Here, defendant was charged with second degree eluding Matthews and/or Fiore, creating a risk of death or injury to both of them. He was also convicted of second degree aggravated assault of Matthews for causing bodily injury to the officer while fleeing. These charges required different proofs, and the evidence was sufficient for the jury to create an inference, not rebutted by defendant, that defendant committed second degree eluding while fleeing either of the officers. Proof of defendant's eluding Fiore was not part of the proof of the aggravated assault on Matthews. Thus, it cannot be said that defendant's conviction for eluding is based on the same facts as his conviction for aggravated assault.


We also reject defendant's contentions that all of his sentences should be concurrent because the objective of all of his crimes was to flee the police, and because the crimes were all part of a single period of aberrant behavior; and that the judge should have ordered the sentence on count nine to be served first.

We review a judge's sentencing decision under an abuse of discretion standard.
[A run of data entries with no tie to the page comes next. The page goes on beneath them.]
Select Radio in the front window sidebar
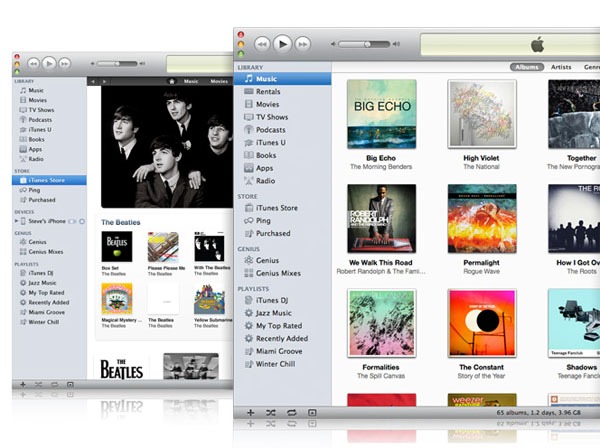 point(265,181)
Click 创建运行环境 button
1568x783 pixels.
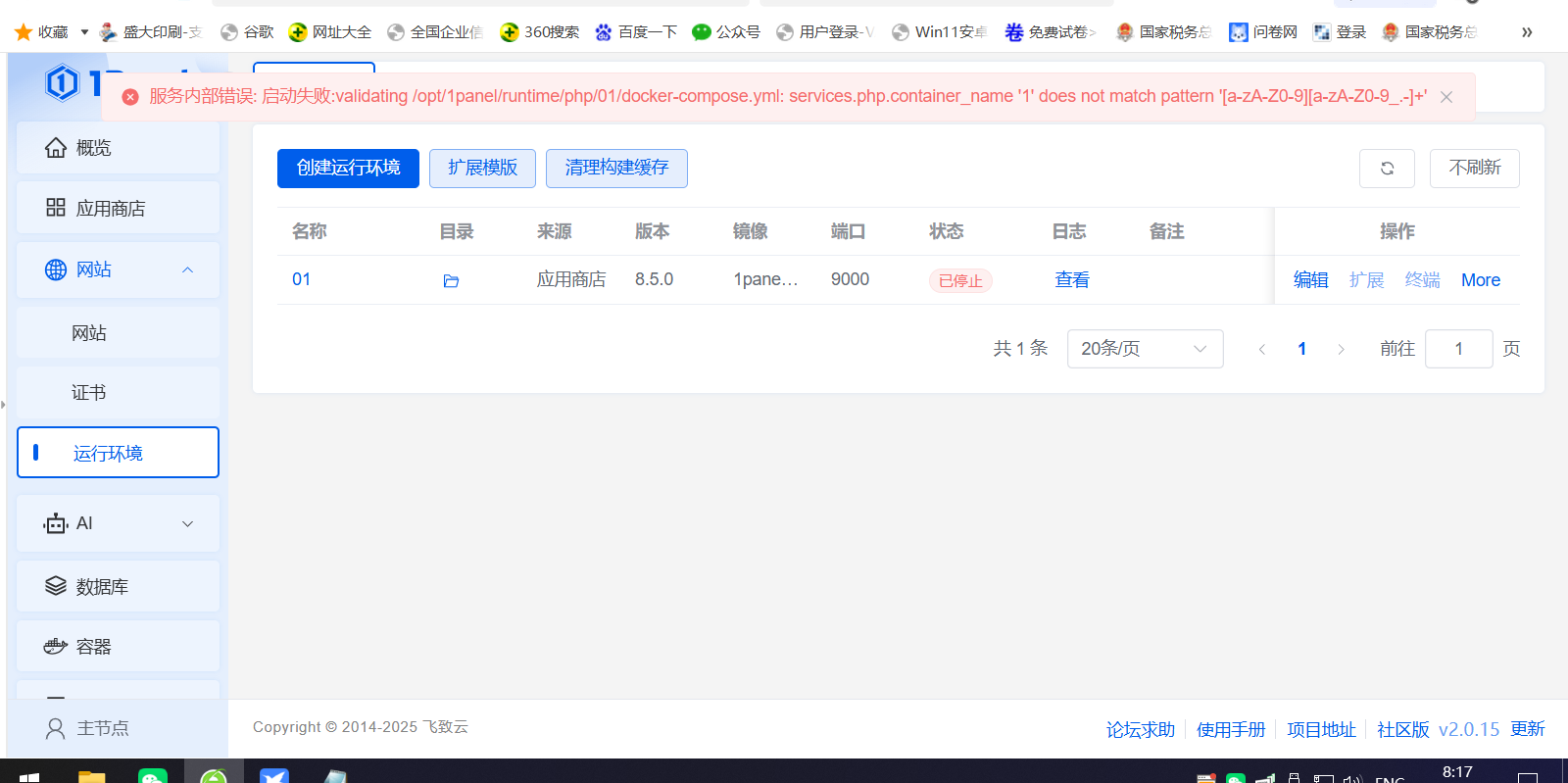(x=348, y=169)
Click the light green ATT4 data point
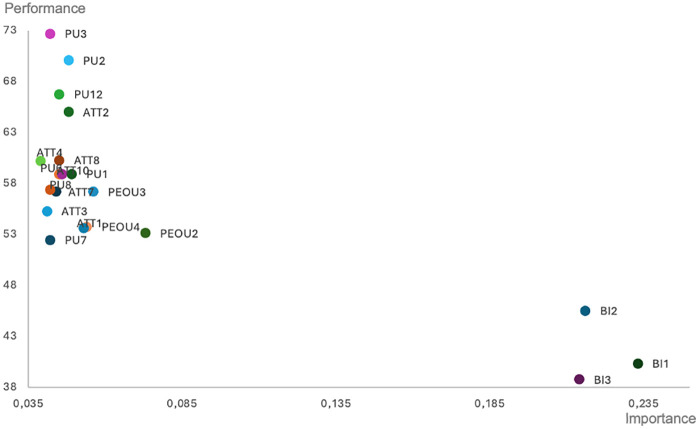The image size is (699, 429). [41, 161]
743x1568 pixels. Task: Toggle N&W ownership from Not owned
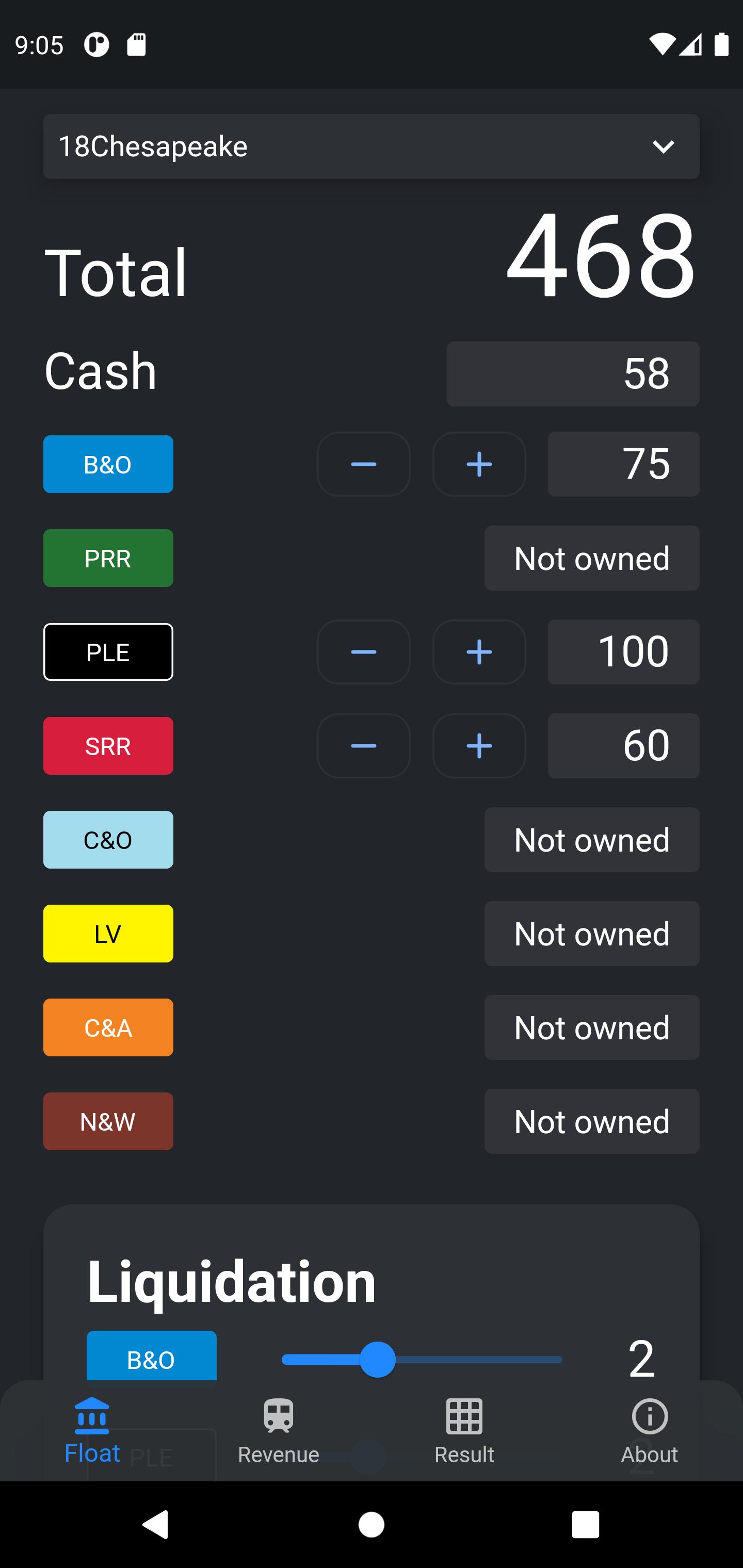point(592,1121)
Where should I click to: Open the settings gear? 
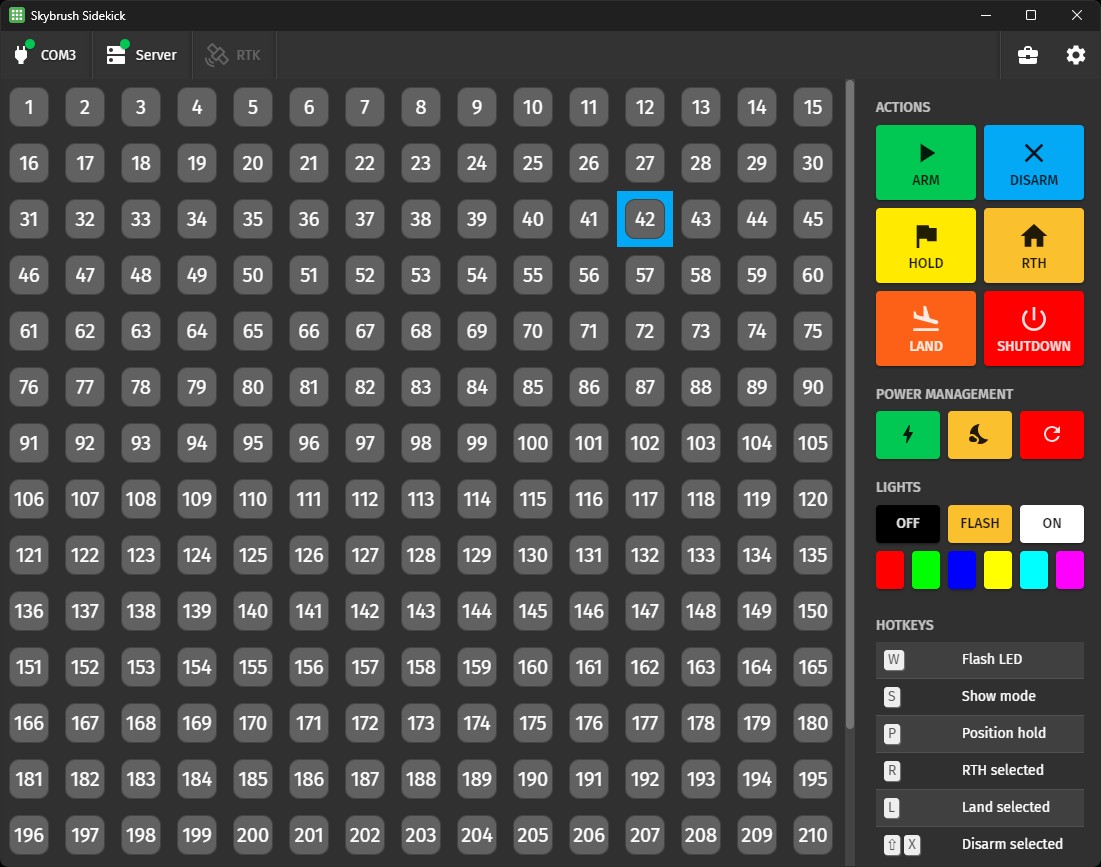point(1075,55)
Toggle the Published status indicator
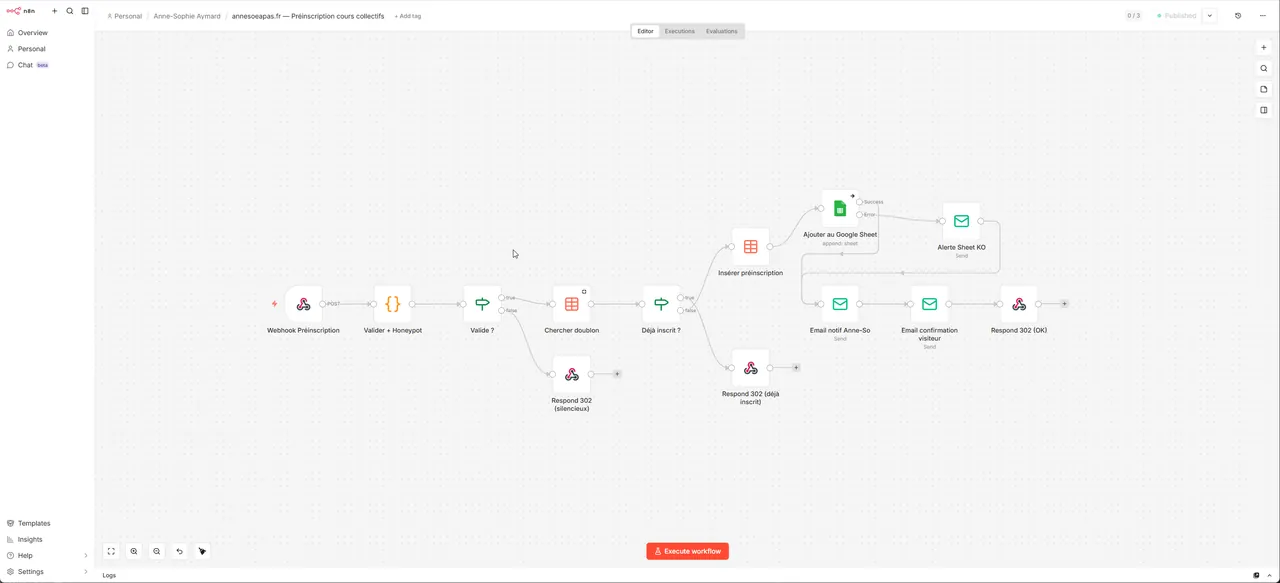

State v. Pierce, 188 N.J. 155, 166 (2006); State v. Roth, 95 N.J. 334, 364-66 (1984). When reviewing a judge's sentencing decision, we "may not substitute [our] judgment for that of the trial court[.]" State v. Johnson, 118 N.J. 10, 15 (1990) (citing State v. O'Donnell, 117 N.J. 210, 215 (1989)). However, we may review and modify a sentence when the judge's determination was "clearly mistaken." State v. Jabbour, 118 N.J. 1, 6 (1990) (quoting State v. Jarbath, 114 N.J. 394, 401 (1989)). In determining the propriety of a sentence, we must make sure that sentencing guidelines were not violated; determine that findings on aggravating and mitigating factors are based on the evidence; and decide whether application of the guidelines make a particular sentence clearly unreasonable that it shocks the judicial conscience. State v. Natale, 184 N.J. 458, 489 (2005); Roth, supra, 95 N.J. at 364-65; O'Donnell, supra, 117 N.J. at 215.

Based upon our careful review of the record, we discern no occasion to disturb defendant's sentence. A consecutive sentence was supported by the evidence; the judge properly explained the reasons for the sentence; the sentence meets the requirements of State v. Yarbough, 100 N.J. 627, 630 (1985), cert. denied, 475 U.S. 1014, 106 S.Ct. 1193, 89 L.Ed. 2d 308 (1986); and there was no abuse of discretion in ordering defendant to serve the sentence on count nine after serving the sentence on count one and two.